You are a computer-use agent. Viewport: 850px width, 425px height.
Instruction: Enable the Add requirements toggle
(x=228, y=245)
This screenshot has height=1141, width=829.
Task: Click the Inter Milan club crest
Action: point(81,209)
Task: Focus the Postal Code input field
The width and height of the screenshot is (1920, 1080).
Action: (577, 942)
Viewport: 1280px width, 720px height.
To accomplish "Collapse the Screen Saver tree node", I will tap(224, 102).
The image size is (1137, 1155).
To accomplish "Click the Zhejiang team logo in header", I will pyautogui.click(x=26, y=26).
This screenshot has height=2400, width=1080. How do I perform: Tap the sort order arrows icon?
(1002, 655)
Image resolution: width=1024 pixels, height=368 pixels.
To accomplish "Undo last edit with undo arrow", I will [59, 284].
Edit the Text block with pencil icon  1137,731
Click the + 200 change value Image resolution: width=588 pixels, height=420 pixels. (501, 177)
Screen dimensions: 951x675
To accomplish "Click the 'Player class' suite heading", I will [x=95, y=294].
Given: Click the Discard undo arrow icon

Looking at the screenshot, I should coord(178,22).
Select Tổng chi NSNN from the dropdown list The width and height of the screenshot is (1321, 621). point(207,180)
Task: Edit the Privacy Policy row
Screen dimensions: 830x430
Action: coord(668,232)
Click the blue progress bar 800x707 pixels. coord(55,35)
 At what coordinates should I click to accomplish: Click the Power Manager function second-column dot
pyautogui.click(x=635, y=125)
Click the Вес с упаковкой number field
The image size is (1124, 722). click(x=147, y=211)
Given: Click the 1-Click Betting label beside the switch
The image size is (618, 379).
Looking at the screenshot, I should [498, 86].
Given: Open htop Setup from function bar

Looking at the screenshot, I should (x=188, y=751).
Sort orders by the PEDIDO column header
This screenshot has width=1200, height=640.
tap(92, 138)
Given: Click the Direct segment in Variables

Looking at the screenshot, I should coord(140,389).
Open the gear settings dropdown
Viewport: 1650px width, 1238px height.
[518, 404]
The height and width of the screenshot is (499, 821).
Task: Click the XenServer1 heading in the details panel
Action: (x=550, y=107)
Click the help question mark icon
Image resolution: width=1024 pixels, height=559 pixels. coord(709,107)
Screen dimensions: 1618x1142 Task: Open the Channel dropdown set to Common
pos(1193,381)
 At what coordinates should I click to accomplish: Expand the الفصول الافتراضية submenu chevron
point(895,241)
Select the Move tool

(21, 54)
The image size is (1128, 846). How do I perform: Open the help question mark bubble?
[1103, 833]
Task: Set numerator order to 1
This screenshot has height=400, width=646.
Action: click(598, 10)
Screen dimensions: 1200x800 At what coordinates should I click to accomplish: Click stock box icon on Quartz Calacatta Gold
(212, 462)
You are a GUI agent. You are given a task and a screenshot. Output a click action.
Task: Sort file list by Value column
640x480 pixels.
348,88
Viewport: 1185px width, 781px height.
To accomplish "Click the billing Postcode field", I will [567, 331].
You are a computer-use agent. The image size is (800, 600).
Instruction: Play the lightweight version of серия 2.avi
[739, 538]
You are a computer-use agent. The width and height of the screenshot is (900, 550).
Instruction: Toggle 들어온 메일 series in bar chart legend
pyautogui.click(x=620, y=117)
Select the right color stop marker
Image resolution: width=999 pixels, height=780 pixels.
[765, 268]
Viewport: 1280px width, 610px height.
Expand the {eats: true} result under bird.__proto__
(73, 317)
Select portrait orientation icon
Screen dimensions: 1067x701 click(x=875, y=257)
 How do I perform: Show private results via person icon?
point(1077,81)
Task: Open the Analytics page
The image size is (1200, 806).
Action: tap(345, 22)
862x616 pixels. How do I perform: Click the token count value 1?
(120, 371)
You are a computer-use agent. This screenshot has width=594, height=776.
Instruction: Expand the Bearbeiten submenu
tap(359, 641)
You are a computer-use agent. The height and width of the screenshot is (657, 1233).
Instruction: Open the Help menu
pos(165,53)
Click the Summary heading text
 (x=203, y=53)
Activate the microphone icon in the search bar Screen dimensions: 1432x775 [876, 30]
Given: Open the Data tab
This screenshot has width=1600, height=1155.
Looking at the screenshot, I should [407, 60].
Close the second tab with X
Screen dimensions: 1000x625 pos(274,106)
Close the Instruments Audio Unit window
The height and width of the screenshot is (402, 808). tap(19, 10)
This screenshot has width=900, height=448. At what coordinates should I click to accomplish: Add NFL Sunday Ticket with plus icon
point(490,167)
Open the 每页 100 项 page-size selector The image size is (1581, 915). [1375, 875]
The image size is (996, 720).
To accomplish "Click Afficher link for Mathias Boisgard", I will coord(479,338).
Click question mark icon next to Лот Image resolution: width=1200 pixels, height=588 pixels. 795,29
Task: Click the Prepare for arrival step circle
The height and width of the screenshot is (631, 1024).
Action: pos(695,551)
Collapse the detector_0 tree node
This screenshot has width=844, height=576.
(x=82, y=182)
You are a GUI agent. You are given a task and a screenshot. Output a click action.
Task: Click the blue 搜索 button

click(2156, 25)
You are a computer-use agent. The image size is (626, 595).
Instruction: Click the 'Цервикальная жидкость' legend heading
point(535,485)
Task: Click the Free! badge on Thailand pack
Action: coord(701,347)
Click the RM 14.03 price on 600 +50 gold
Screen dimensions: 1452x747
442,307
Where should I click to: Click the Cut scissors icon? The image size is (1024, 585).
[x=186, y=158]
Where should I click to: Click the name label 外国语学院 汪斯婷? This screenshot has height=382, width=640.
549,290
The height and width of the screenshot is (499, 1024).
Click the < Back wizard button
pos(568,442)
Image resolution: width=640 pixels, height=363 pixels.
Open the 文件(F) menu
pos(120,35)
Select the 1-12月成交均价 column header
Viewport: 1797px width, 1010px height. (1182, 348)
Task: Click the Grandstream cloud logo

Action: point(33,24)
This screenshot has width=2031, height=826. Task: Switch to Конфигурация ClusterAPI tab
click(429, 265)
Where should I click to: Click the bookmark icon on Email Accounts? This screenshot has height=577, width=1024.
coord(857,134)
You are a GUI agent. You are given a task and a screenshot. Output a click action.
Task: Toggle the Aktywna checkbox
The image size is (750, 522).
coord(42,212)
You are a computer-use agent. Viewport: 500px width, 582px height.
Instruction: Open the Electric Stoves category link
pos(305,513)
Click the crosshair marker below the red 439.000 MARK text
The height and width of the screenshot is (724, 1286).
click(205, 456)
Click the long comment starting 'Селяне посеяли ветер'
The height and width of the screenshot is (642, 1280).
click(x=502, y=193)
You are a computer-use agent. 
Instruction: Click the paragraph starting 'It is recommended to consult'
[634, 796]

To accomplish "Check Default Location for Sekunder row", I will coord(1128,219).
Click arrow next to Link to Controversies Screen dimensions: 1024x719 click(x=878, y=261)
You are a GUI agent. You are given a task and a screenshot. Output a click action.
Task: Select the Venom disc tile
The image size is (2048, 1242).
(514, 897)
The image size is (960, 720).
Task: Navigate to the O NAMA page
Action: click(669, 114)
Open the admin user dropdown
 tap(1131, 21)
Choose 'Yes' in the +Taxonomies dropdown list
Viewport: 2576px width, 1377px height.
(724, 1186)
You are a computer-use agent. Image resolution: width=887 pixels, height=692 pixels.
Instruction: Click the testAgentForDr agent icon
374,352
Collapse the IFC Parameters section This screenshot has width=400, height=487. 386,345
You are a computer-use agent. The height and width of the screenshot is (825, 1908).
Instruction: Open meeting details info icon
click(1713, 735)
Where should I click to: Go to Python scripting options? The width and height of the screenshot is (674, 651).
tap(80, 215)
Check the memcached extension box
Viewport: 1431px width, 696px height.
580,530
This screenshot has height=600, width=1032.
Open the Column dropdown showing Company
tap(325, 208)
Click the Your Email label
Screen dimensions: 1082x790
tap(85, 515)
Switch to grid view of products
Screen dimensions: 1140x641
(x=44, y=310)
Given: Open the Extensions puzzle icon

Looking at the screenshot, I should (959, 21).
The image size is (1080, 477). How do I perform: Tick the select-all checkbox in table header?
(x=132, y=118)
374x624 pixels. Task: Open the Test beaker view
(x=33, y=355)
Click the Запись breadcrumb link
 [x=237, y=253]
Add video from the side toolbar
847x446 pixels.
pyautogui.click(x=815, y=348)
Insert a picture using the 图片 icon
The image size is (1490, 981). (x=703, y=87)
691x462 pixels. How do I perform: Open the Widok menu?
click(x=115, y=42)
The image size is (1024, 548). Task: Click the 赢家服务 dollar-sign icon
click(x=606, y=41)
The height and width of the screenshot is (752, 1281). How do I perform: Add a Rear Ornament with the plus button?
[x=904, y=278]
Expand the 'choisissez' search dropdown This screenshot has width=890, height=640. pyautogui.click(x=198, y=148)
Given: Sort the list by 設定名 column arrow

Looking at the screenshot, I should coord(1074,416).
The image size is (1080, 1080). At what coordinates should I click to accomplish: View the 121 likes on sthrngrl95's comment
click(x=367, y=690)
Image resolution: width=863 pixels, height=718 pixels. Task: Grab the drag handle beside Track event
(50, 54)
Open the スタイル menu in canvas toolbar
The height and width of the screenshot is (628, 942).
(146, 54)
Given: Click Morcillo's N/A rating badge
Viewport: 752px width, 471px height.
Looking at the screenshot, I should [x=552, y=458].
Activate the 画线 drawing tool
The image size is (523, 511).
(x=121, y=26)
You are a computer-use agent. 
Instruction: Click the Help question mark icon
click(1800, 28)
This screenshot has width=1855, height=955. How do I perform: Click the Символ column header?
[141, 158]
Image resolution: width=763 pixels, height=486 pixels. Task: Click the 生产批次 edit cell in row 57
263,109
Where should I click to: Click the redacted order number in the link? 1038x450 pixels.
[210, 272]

-----

[What you are asked to do]: Restate, word for word, the listing above from its first line through the line that contains "Click the blue progress", keeping both of those lines.

[Expected output]:
You are a computer-use agent. Viewport: 850px width, 425px height.
Instruction: Enable the Add requirements toggle
(x=228, y=245)
This screenshot has height=1141, width=829.
Task: Click the Inter Milan club crest
Action: point(81,209)
Task: Focus the Postal Code input field
The width and height of the screenshot is (1920, 1080).
Action: (577, 942)
Viewport: 1280px width, 720px height.
To accomplish "Collapse the Screen Saver tree node", I will tap(224, 102).
The image size is (1137, 1155).
To accomplish "Click the Zhejiang team logo in header", I will pyautogui.click(x=26, y=26).
This screenshot has height=2400, width=1080. How do I perform: Tap the sort order arrows icon?
(1002, 655)
Image resolution: width=1024 pixels, height=368 pixels.
To accomplish "Undo last edit with undo arrow", I will [59, 284].
Edit the Text block with pencil icon  1137,731
Click the + 200 change value Image resolution: width=588 pixels, height=420 pixels. (501, 177)
Screen dimensions: 951x675
To accomplish "Click the 'Player class' suite heading", I will [x=95, y=294].
Given: Click the Discard undo arrow icon

Looking at the screenshot, I should coord(178,22).
Select Tổng chi NSNN from the dropdown list The width and height of the screenshot is (1321, 621). point(207,180)
Task: Edit the Privacy Policy row
Screen dimensions: 830x430
Action: coord(668,232)
Click the blue progress bar 800x707 pixels. coord(55,35)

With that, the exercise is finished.